Beware the IRS Bank Levy
It’s understandable to be concerned if you receive an assessed notice of tax debt. Fortunately, you have options at your disposal which will allow you to handle your liability in an efficient, affordable way. Disregarding your debt, though, can give you a good reason to worry.
While the IRS has programs designed to help delinquent taxpayers regardless of their financial capability, they have little tolerance for individuals who willfully ignore their duties. Depending on the size of your debt and how much time lapses without handling it, you could be facing a number of collection actions. Arguably one of the most devastating IRS tactics is a bank levy; one you’ll definitely want to avoid.

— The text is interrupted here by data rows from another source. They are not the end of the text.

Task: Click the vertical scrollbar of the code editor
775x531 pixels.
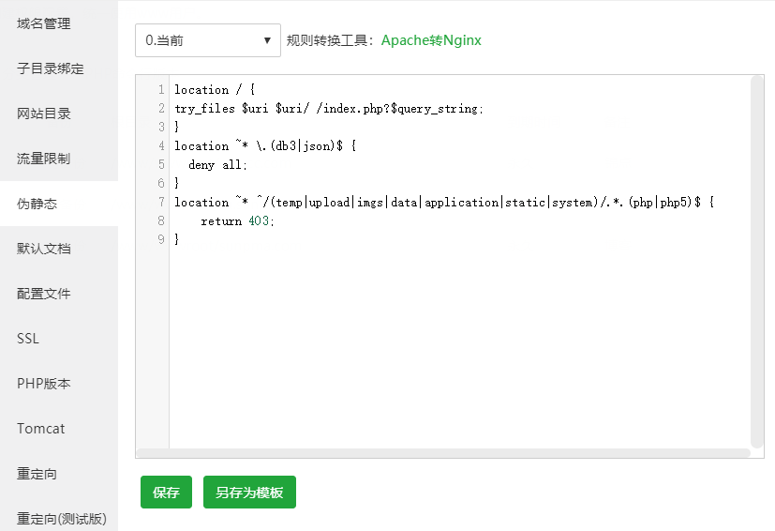Action: pyautogui.click(x=757, y=261)
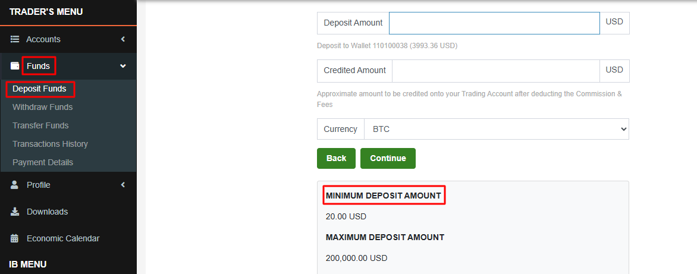Click the green Continue button
Viewport: 697px width, 274px height.
[388, 158]
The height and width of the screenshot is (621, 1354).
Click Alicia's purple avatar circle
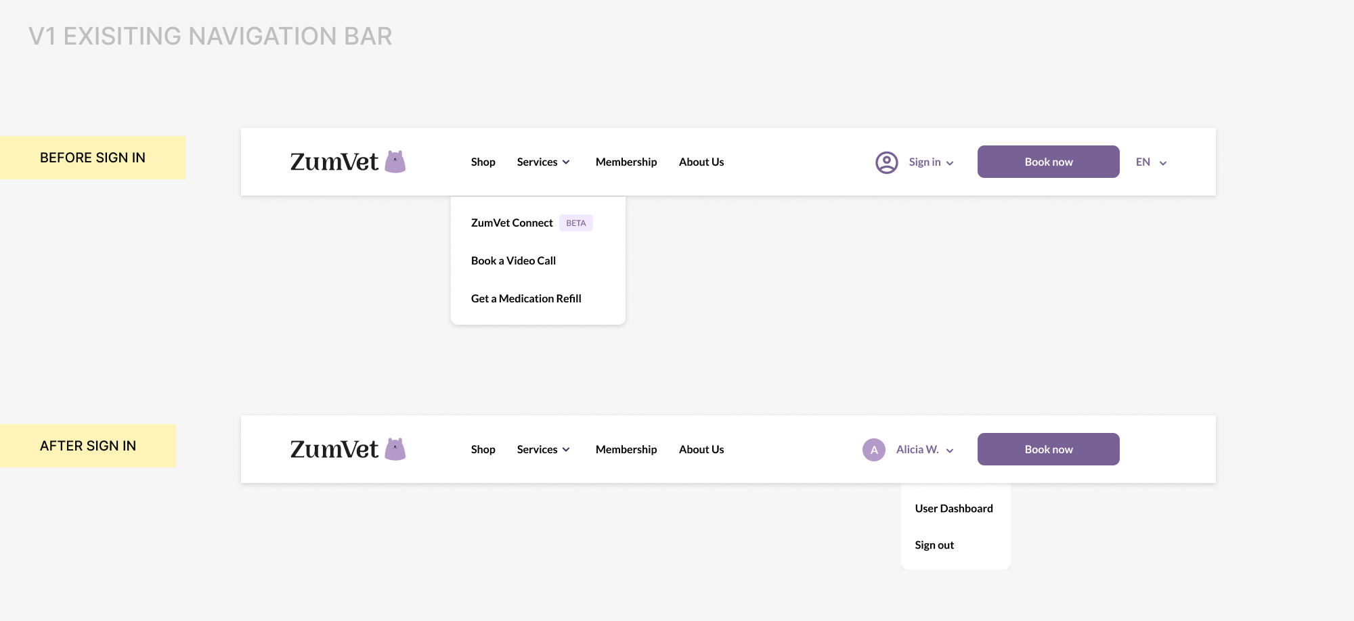(873, 450)
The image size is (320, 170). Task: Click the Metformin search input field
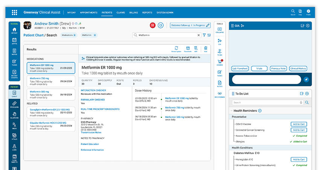[x=167, y=35]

The first thing to understand that if you have a tax debt, you’ll be well informed. The IRS, rigid in protocol, will send you a series of notices before taking any type of collection action. They want to give you the opportunity to correct the issue and pay what you owe. Should you neglect these notices, the IRS may decide to simply take what’s due. It is also important to remember that the IRS only has an obligation to mail notices to your last known address only, and it is your responsibility to make sure your address is up to date.

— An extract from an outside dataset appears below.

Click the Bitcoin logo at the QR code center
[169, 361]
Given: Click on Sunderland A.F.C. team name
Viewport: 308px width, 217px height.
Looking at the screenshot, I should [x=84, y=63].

A bank levy does just that; it’s a seizure of money to offset an unpaid liability. Your bank will be notified to suspend funds in your banking or checking account, typically for a period of 21 days. During this time, you have the opportunity to satisfy your debt or make arrangements with the IRS to do so with a formal resolution. If you have not reached an agreement to the satisfaction of the IRS within this timeframe, your funds will be taken and applied to your debt.
An unpaid tax debt leaves your checking and savings account vulnerable, but not strictly those in your name. An account belonging to a parent or spouse is also susceptible to a levy if your name appears as a secondary user. You may contest action taken against a family member’s account, but there are no guarantees the IRS will relinquish the funds.

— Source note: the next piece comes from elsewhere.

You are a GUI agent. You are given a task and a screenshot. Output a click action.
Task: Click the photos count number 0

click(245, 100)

In fact, getting a bank levy reversed is highly improbable. To make matters worse, the IRS can take what you have in the bank up to the full amount of your liability. If you have $5,000 in savings and your tax debt is $11,000, your account will be left with nothing and you’ll still owe $6,000. Plus any additional penalties and interest that will be assessed until the balance is paid in full.
If you’re notified that your bank account has been levied, you should take immediate action. Perhaps your best move is to consult with a licensed tax professional right away. Since you’re operating within such a narrow window of time, you’ll be pressed to come to terms with the IRS in haste. This does not leave you in the best position to negotiate, as your first concern will be to rescue your funds.
A licensed tax professional can handle your resolution objectively, working to release your money and present you with an optimal resolution to your tax debt. Further, they understand that action will need to be taken in an expedited fashion. A seasoned tax professional has the experience to provide a swift and decisive formal solution.
If you have a tax debt and have been fortunate enough to avoid a bank levy, time is still of the essence. Consult with a tax resolution company to determine how to best handle your tax issue. In all likelihood, you’ll have the option of a repayment plan, such as an Installment Agreement, that allows you to pay back what you owe in a way that meets your financial means. And this is a far cry from having your bank account reset to zero.